# DATA PROVIDED
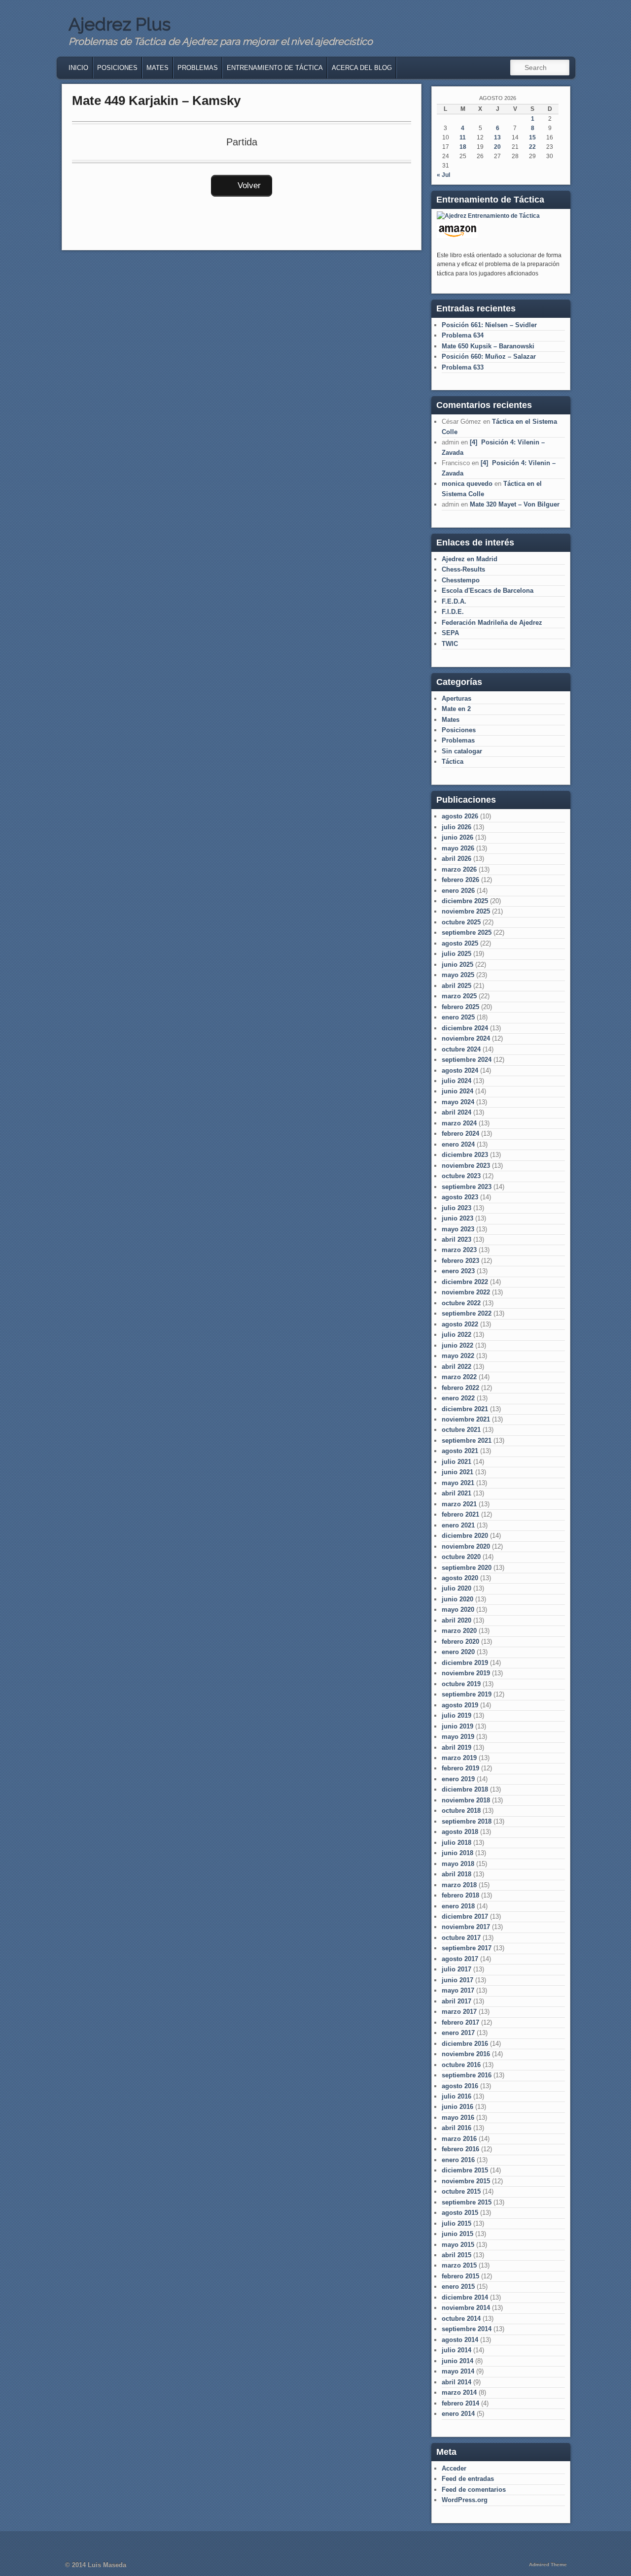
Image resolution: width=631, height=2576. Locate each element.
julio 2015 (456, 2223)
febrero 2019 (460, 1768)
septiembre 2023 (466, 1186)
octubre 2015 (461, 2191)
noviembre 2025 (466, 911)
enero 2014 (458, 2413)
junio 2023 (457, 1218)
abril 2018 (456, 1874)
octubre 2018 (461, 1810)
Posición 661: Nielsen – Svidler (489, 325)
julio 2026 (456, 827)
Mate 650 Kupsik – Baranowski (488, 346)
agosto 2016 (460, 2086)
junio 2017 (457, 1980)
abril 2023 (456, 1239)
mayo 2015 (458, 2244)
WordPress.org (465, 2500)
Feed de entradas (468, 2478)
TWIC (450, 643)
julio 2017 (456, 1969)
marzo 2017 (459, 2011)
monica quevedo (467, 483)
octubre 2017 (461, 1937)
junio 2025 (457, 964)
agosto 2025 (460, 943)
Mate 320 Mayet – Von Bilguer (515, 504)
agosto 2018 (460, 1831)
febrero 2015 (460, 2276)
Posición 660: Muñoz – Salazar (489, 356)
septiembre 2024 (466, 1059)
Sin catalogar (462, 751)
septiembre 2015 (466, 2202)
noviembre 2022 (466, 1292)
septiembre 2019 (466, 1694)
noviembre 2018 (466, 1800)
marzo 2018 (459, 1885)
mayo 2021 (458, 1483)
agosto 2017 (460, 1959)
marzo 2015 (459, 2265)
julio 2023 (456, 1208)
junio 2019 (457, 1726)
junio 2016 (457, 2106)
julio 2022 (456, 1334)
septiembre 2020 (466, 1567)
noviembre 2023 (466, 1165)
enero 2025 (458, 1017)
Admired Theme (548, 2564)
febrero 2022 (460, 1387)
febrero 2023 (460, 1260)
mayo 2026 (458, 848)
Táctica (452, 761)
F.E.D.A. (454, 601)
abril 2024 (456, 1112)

...

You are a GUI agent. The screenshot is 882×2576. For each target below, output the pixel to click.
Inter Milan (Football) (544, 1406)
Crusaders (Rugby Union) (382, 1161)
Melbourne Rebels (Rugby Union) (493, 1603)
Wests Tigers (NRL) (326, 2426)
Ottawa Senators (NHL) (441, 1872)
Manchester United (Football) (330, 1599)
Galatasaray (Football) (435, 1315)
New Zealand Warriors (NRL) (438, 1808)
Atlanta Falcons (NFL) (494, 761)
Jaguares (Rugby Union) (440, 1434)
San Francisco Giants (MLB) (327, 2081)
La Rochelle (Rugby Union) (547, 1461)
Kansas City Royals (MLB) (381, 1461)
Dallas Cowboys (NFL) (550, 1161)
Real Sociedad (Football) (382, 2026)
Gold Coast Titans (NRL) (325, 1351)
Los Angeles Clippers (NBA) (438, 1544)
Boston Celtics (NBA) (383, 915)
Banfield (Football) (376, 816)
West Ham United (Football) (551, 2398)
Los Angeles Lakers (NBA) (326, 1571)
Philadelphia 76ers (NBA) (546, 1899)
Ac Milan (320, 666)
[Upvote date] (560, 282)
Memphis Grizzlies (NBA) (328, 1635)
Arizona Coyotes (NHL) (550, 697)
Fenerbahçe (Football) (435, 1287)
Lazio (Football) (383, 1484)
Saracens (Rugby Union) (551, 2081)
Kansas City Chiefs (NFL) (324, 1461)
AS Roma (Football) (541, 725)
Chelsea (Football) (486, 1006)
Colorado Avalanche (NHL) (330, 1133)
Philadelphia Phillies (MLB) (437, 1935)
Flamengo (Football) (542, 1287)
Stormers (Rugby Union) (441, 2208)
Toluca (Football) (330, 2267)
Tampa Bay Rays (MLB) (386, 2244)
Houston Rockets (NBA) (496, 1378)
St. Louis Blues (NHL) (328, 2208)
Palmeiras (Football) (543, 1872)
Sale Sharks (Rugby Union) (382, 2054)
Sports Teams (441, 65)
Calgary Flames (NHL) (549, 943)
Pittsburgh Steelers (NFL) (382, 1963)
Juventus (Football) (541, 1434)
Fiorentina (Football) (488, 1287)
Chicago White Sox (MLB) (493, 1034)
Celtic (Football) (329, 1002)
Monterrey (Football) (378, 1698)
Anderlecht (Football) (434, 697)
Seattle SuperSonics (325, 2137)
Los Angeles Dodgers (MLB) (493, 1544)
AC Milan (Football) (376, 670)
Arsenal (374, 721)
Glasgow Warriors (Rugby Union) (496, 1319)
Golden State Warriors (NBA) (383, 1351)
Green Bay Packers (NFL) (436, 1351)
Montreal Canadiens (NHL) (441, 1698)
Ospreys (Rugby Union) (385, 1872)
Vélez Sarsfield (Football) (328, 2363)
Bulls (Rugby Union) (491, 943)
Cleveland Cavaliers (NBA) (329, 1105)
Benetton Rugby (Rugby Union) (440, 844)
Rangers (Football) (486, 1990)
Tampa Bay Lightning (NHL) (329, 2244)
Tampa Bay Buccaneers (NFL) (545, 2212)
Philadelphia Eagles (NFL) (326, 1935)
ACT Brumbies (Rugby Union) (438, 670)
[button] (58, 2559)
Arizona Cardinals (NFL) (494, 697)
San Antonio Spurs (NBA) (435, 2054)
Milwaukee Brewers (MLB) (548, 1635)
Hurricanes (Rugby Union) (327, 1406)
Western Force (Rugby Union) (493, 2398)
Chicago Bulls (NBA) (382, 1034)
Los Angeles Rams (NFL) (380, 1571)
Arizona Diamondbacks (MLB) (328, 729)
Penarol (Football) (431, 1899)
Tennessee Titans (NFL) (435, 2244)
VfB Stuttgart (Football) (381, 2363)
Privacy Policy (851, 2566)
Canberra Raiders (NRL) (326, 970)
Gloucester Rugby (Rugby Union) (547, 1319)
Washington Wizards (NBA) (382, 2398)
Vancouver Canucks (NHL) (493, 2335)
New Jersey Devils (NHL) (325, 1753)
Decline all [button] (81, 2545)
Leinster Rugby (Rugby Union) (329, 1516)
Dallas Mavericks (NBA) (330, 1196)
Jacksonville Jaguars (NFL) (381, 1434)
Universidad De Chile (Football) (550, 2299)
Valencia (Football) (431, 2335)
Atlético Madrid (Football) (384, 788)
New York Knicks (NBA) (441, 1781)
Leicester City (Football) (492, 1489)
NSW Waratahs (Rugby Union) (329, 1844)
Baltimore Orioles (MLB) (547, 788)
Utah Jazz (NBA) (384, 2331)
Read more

--

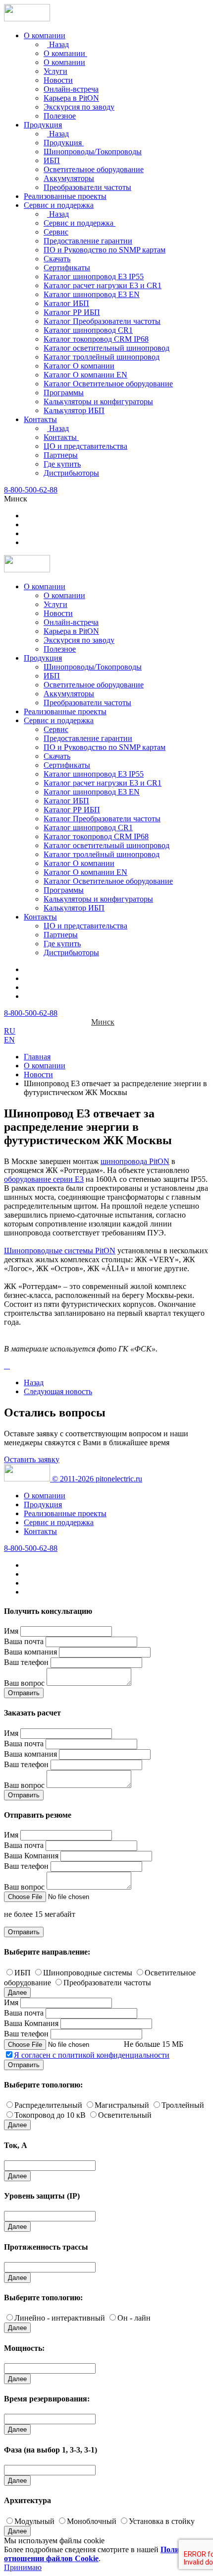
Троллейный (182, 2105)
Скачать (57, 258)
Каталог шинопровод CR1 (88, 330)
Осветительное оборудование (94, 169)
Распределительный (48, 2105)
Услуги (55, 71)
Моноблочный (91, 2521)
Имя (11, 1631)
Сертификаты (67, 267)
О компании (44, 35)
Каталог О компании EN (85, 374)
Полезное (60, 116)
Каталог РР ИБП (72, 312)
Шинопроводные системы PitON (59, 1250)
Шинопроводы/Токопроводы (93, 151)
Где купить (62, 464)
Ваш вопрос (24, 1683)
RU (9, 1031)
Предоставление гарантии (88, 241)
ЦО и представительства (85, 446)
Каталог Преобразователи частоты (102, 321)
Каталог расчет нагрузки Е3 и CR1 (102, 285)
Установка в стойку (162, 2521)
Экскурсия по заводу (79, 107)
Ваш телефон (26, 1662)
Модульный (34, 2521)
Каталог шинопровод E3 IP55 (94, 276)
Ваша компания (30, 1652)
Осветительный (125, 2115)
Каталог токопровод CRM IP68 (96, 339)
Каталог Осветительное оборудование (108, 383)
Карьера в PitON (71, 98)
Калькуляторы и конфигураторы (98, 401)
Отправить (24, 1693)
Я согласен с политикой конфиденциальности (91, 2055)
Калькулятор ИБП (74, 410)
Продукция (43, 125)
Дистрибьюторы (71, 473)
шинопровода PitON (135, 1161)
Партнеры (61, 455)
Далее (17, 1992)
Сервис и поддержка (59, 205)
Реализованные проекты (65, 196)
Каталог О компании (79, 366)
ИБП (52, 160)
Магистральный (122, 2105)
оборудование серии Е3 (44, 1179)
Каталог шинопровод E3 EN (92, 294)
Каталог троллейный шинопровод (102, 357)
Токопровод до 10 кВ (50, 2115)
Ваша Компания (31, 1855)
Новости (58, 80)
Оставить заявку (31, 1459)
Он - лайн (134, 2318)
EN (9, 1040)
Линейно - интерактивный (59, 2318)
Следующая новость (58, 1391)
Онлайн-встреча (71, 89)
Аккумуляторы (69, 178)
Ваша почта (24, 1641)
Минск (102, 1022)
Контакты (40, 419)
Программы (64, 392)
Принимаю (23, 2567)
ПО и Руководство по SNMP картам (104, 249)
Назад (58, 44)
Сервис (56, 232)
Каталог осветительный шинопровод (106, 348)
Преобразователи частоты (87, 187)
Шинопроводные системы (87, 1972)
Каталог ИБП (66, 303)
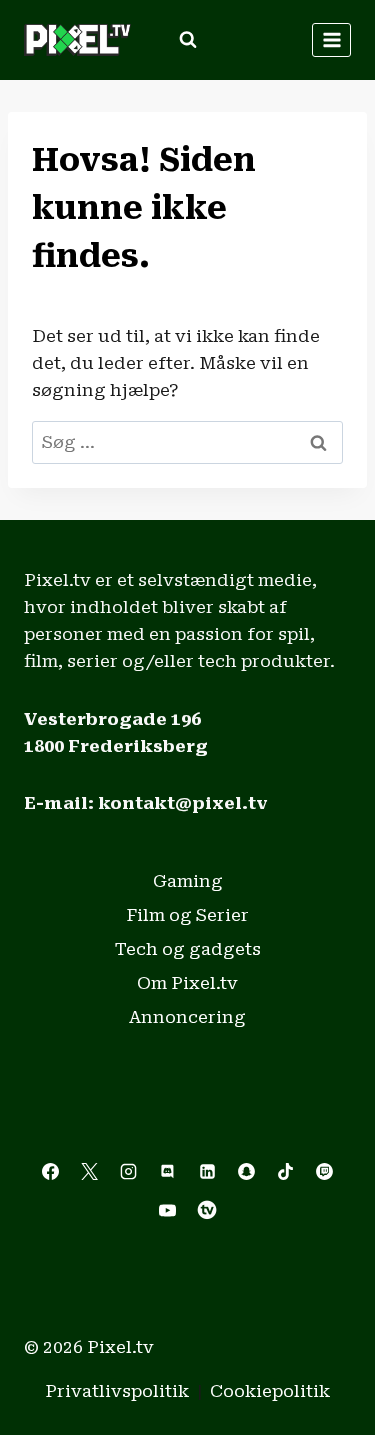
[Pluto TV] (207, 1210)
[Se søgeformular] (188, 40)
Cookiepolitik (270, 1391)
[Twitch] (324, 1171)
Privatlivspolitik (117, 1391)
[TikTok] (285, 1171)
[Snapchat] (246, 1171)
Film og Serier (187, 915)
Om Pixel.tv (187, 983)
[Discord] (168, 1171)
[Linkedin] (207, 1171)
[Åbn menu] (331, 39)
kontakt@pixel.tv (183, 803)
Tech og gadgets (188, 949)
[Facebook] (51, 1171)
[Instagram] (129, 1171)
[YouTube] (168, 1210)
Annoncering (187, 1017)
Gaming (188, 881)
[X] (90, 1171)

# EXERCISE GOAL
Number only, please: work out how many lines of the listing hold "оборудование".

# WORKED SOLUTION
3